Tips and tricks to consider before starting the introduction process:
-Simple obedience training for your dog, particularly recall (so that they come when called) and a ‘leave it’ command (to redirect attention away from anything that causes agitation). Crate-training is also useful.
-Make sure your cat has safe areas it can retreat to which the dog cannot reach–high platform spaces usually work best.
-If your dog is highly energetic, spend some time playing with him and burning off that excess energy before each step in the introduction process. He will be less likely to try to engage your cat in over-stimulating play, which the cat may perceive as threatening behavior.
-If a situation arises where you need to quickly separate your dog and cat, do not attempt to grab the cat first. Their first instinct will be to flee, and so it is usually best to restrain your dog rather than your cat.
Step 1: Set up a room where you can house your new pet for the first few days. It is important that they be allowed to adjust to their new environment before they meet any other pets, and that they have a safe space to retreat to if they get too overwhelmed. Gradually, you can start introducing them to different parts of the house, making sure to keep other pets away (and preferably out of sight) while they are exploring.Once they have familiarized themselves with the various scents around the house (including those belonging to other animals), they should be allowed to go back to their safe space so that your other pets can get used to the scent the newcomer left behind.

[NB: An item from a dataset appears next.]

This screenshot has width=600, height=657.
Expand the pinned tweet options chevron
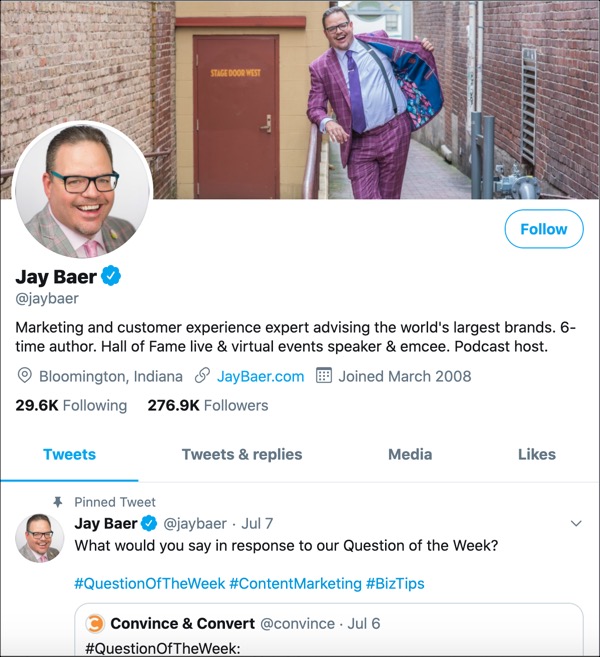(x=576, y=523)
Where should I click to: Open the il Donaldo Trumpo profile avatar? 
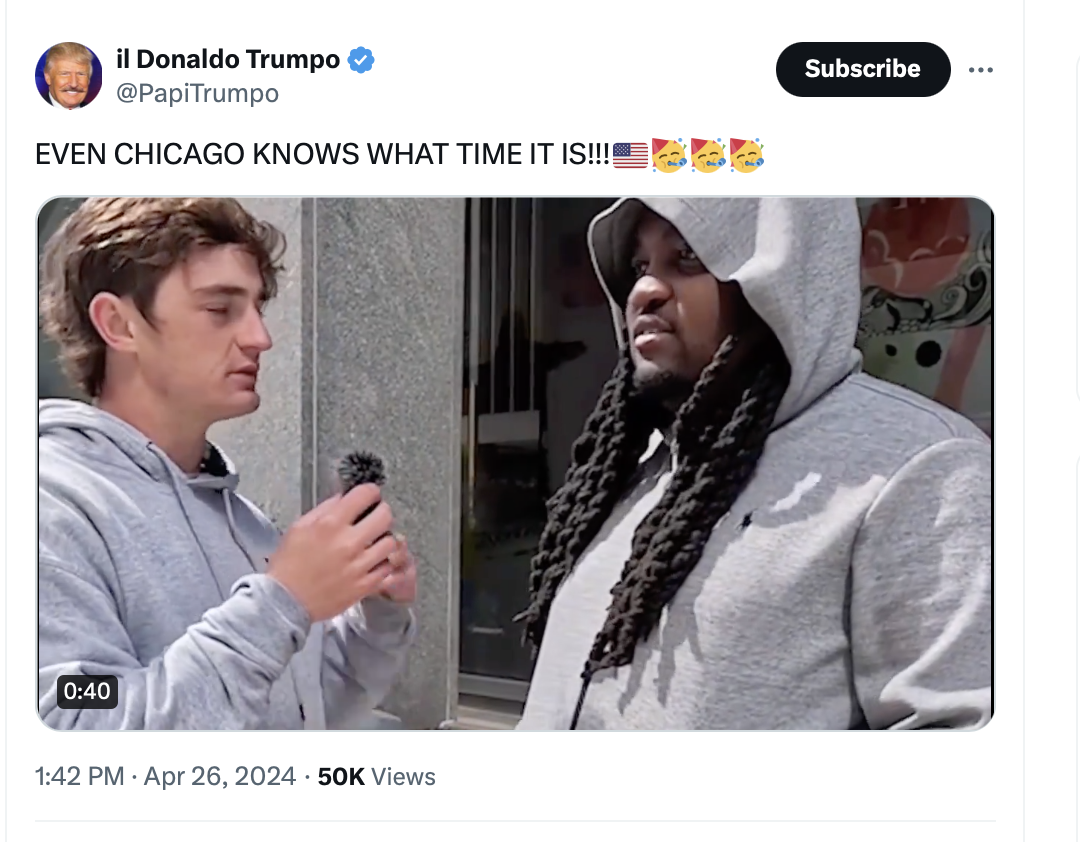click(x=69, y=76)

Step 2: Once both parties are comfortable with having ‘met’ the other through scent and show no signs of agitation, you can start introductions in a controlled environment where both dog and cat have some form of physical separation between them. This can be in the form of a dog crate, baby gate, or toddler playpen. Remember that it should be the dog, and not the cat, who is restrained. Allow the cat to approach the dog at their own pace, so that they can familiarize themselves with their scent and appearance while having the safety of a barrier between them. You can bring along treats to reward both pets for positive behavior when they do not display aggression or fear. If your dog is barking, try to redirect his attention elsewhere (this is where the ‘leave it’ command becomes useful).

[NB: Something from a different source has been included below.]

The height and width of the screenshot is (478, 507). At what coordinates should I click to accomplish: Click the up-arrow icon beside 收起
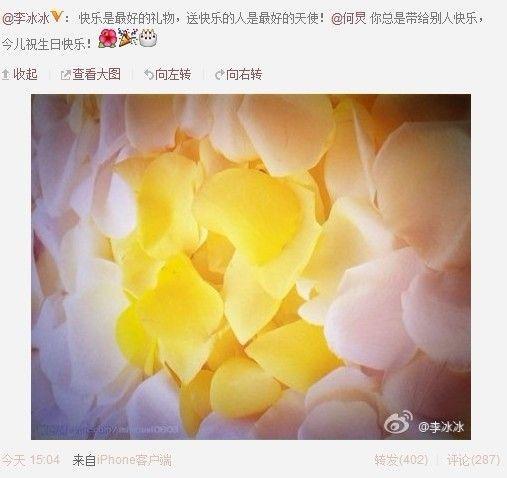[x=6, y=74]
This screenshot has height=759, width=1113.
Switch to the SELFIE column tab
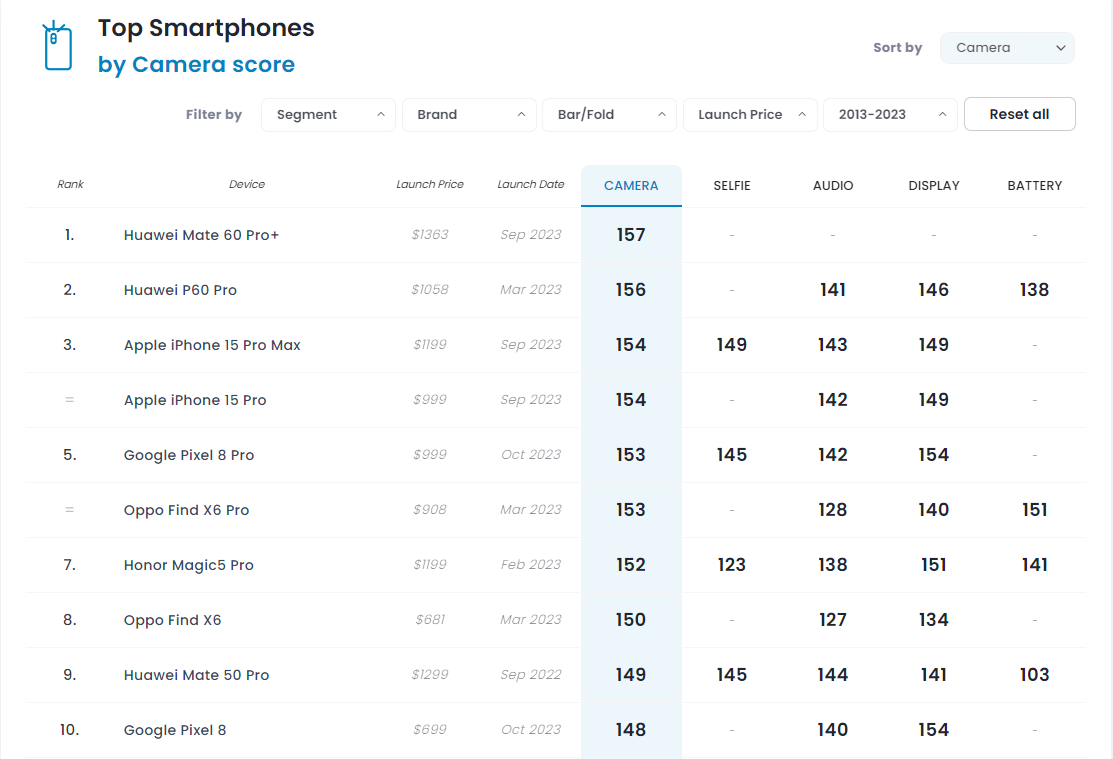click(x=732, y=186)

Keep these interactions fairly short, as you don’t want to overwhelm either pet. You can repeat them as many times as necessary over the next few days and increase the interaction time if things are progressing well, until once again both cat and dog show that they are comfortable with the situation.

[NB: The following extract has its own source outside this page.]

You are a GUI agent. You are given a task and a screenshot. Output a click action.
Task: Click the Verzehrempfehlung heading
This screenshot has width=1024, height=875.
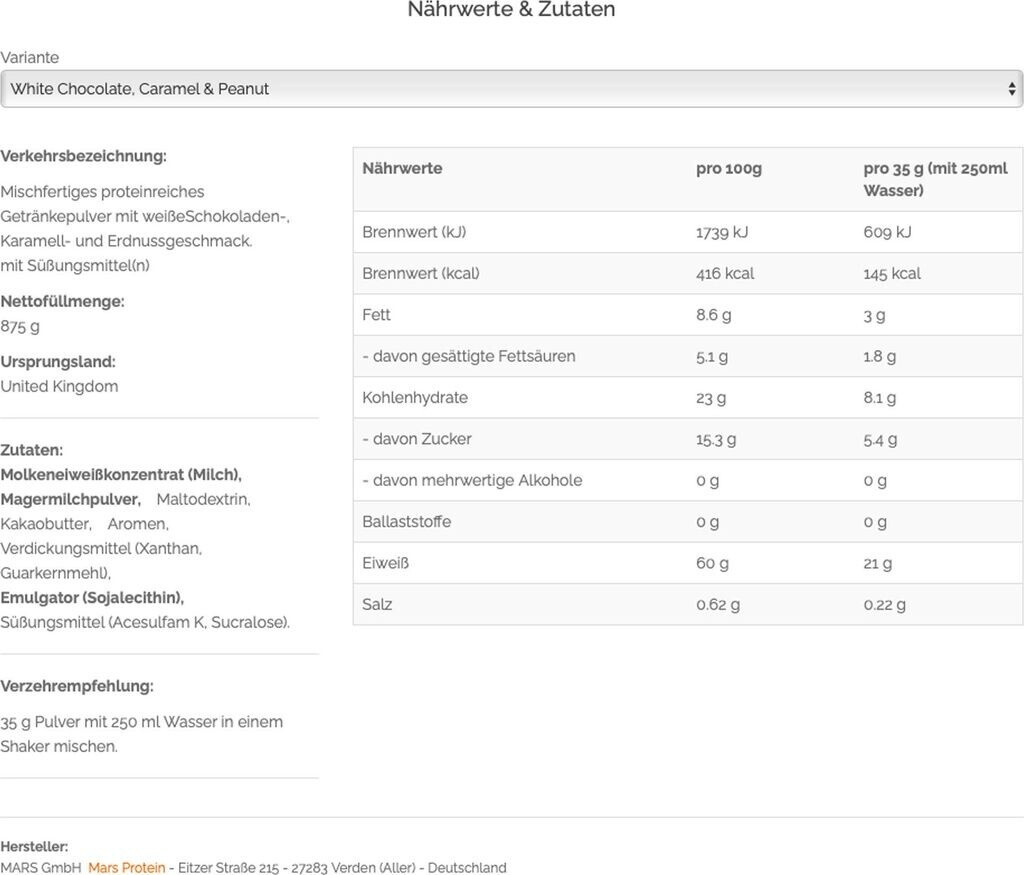point(77,686)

Step 3: Once you and your pets are comfortable with their interactions in the previous two steps, you can move up to restraining your dog with a leash and eliminating the separating barrier. The leash acts as a measure of security if you need to quickly separate them from your cat, and should be used even if your dog is trained to respond to a recall command.
Do not corner your cat, or allow your dog to chase them if they flee! Let them approach in their own time, and try to keep some distance between cat and dog in the beginning–you can gradually reduce this as you become confident that neither animal is displaying unease or agitation. As with Step 2, you can slowly increase the time frame for interaction. Again, provide rewards for good behavior, but try not to shower too much affection on one pet over the other.
Step 4: The next step in the process is to allow closely monitored interaction without the use of a leash. Remember to make sure that your cat is able to get out of reach of your dog if necessary–high spots for it to jump on are best. Continue rewarding and reinforcing positive behavior, and make sure that they are comfortable going about their daily routine with one another. This includes taking meals together, a process you should watch carefully to ensure that neither pet is trying to eat from the other’s bowl. Not only does this increase the possibility of aggression, but it also affects the health of your pets (dog food and cat food are specifically designed to fit the distinct nutritional needs of each and can cause serious stomach upset to the other).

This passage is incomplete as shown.